For those requiring a visa to enter Brazil that would rather not go through the hassle or pay the bucks ($65 for Canadians, $135 for Americans) just to see that side of the falls, at the time of writing it was quite possible though still risky to cross without ever officially ‘entering’ Brazil. On the public busses most of the people don’t even disembark to officially enter Brazil and get stamped in (you will need to for Argentina tohugh). We did so, of course, because I’m flying out of Rio, but friends of mine went in and spent the days at the falls then came back without getting stamped out of Brazil no problem. I’m not recommending it for legal reasons, but it’s quite possible from what I’ve seen.
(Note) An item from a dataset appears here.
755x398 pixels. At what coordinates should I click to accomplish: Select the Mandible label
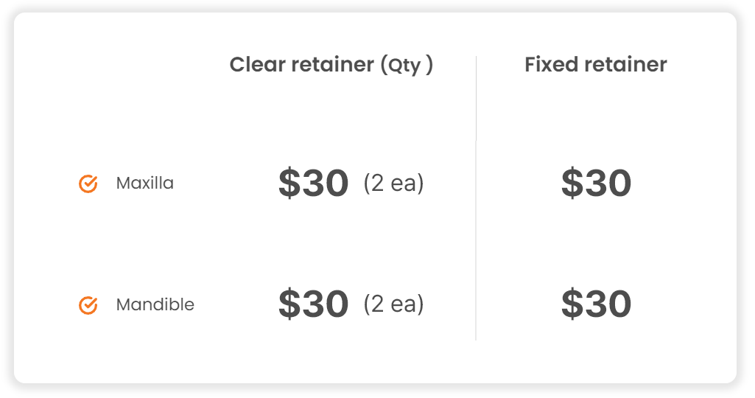pos(155,304)
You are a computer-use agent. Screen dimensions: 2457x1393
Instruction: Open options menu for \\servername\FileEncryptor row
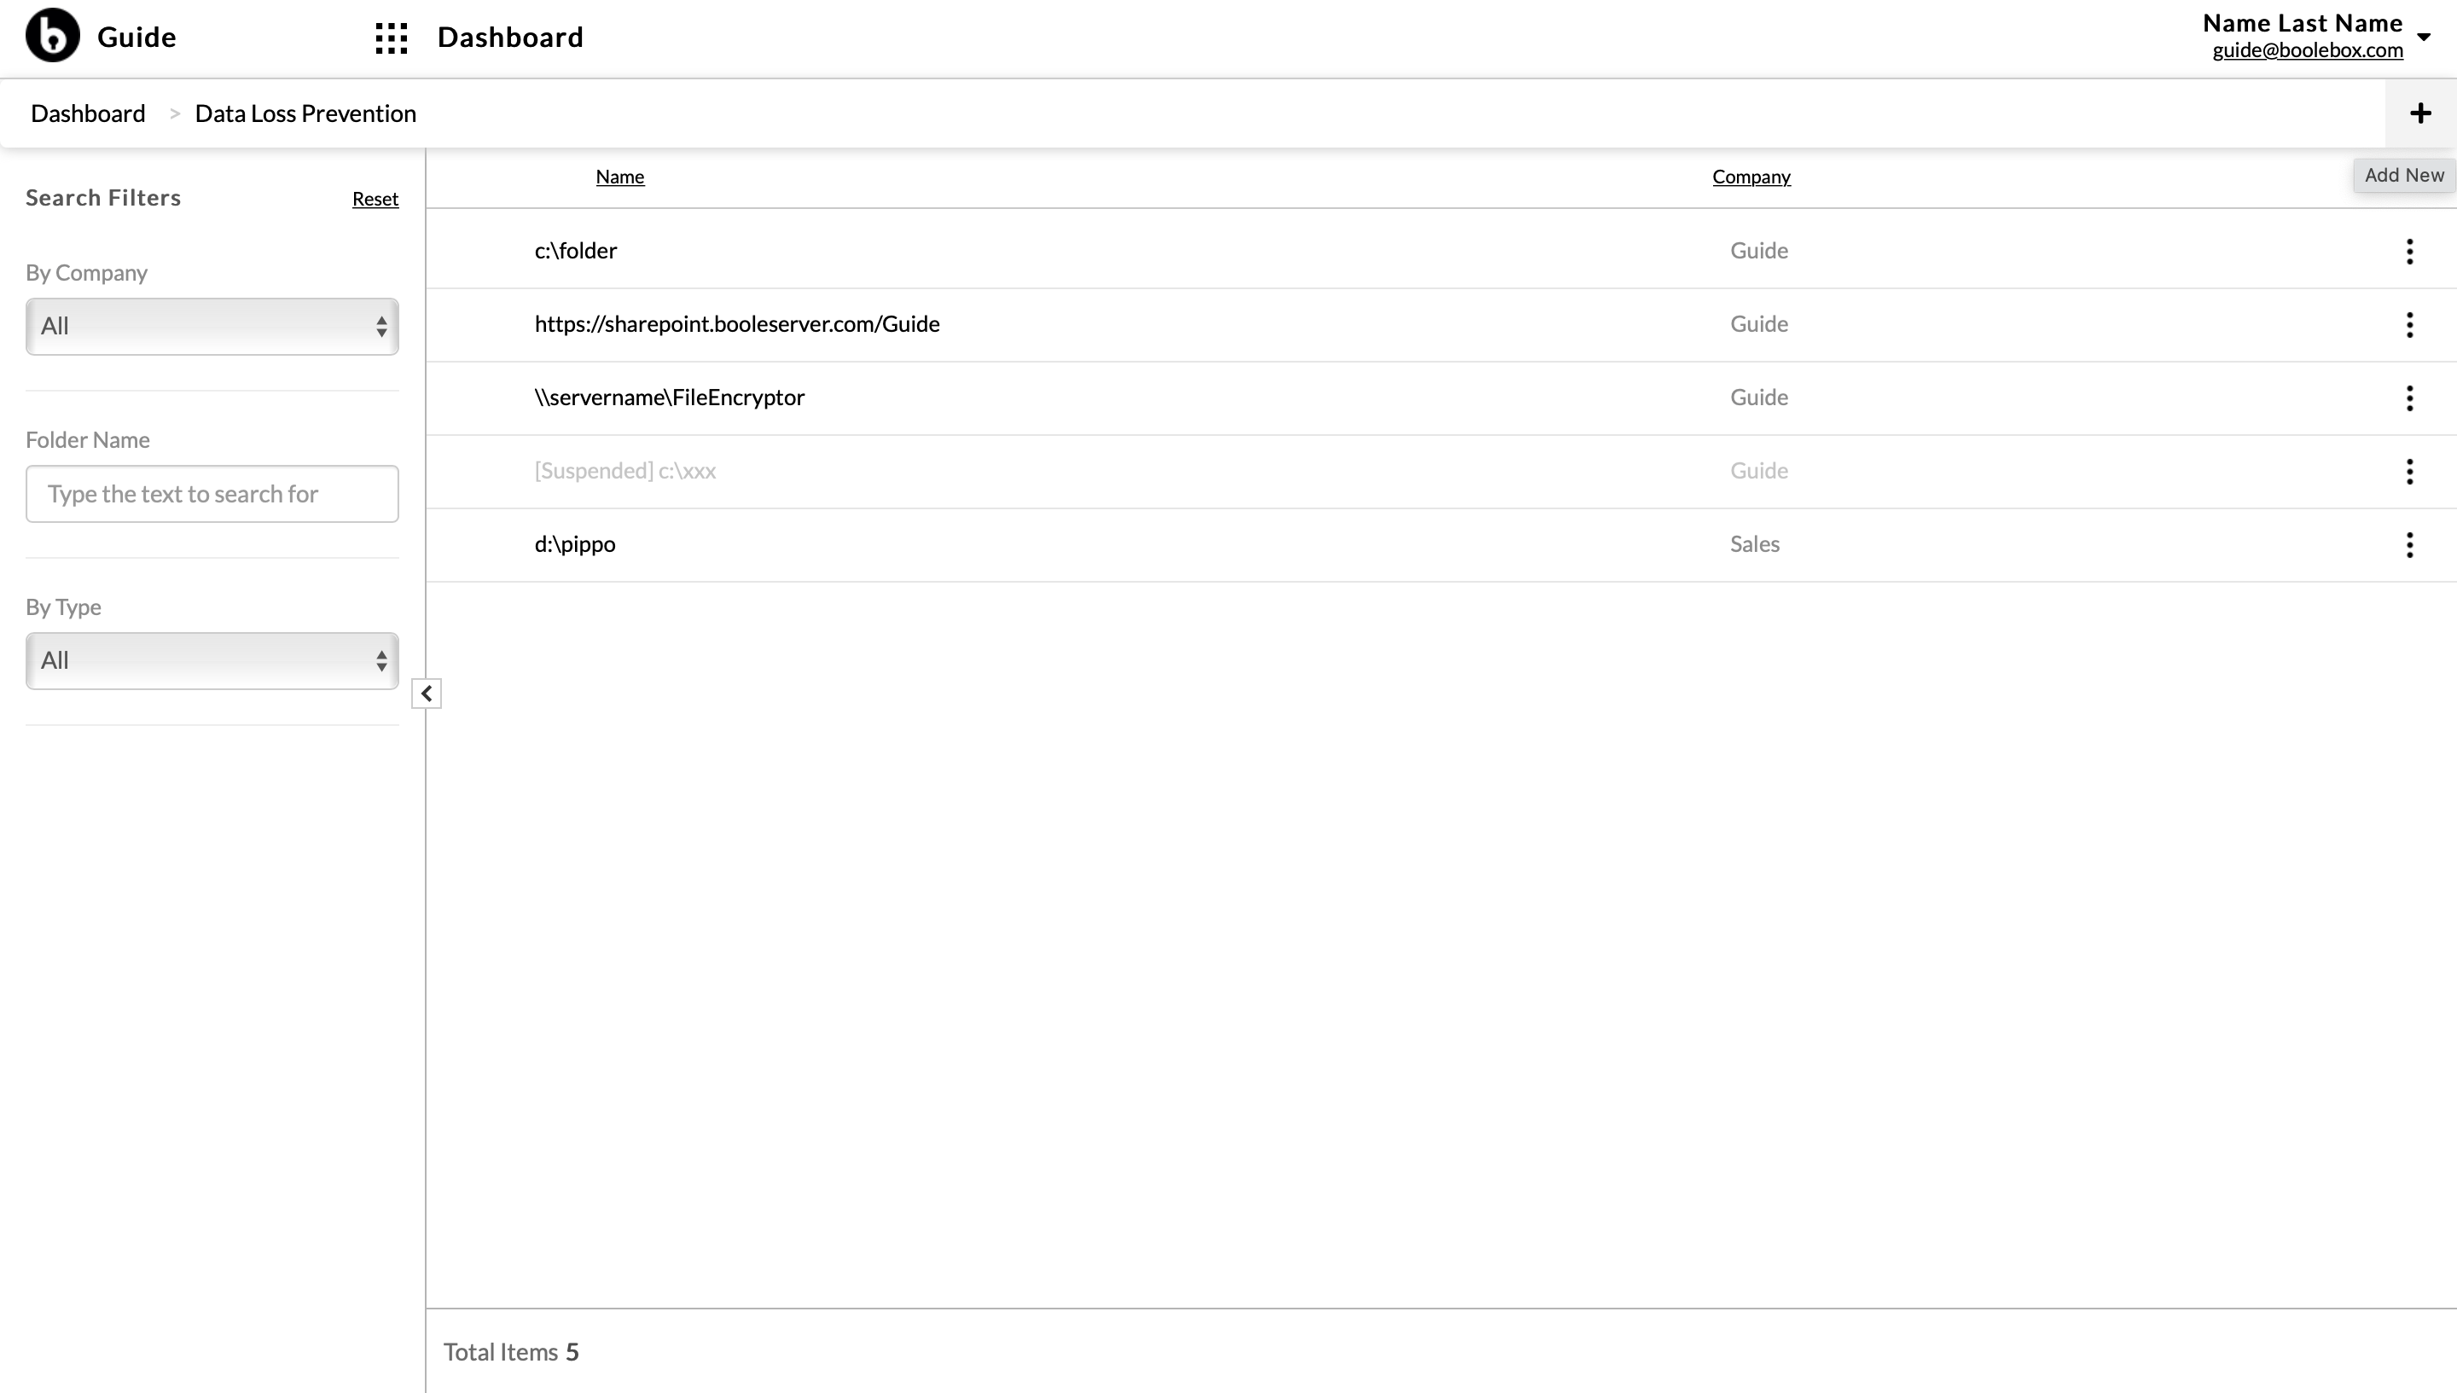[2409, 397]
And it IS worth seeing the Brazil side, visa or no. Even though there is much less to occupy your day on the Brazil side (they should make some of the alternative paths, etc free) the views of Iguazu are more sweeping and even after a full and tiring day on the Argentina side, breath-taking. I’m often asked to choose one side and I cannot. You simply have to bite the bullet and accept that you will need two days to see the most beautiful place in the world and to pay two admissions. I would definitely do Brazil second if you can but then again I don’t know that you would be disappointed in either direction.
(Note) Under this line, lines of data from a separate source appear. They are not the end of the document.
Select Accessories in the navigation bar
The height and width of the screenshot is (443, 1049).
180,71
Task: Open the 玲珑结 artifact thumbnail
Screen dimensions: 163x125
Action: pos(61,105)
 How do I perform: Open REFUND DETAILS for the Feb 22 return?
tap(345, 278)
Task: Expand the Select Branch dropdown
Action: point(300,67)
So, what is the Brazilian side all about? Well, in this case you ride a bus from the park entrance on a long road in where – rather disconcertingly in these countries – the driver wears a seatbelt! The most deadly roads in South America, nah, what’s the point? But here in the park where the only traffic is passing another of the shuttle busses at low speed, you must wear them. The Brazil side felt a little like a waterfall Disneyland. The bus would announce in three languages (Portugese, Spanish, English) the next stop which aside from the walk to the falls, was not included. So the Brazil side was sparse but with stations and other optional excursions that should be included but are not. Any annoyance you may feel at this – and I really didn’t – is forgotten when you first see the falls again. Aside from many sweeping views there is a platform that offers water wonderland vistas including the one that actually started me looking into South America two years ago. This was another milestone: one of the main reasons I was here was now something I would hereafter talk about in the past tense. There was a sadness to leaving the Brazil falls that didn’t just come from seeing winding down a trip: I don’t think I will see something this beautiful again in my life. But I WILL have many more adventures the first of which starts this evening as I navigate my way into the Portugese heartland and make my way by bus 18 hours to Sao Paulo.

Iguazu Falls Photos


Fira Saturn said...

I'm jealous of your adventures... have you been to Spain?

Dean said...

I don't know if it's appropriate to say thanks to that or not but I'm glad to know the blog gets looked at from time to time. :) How did you find it?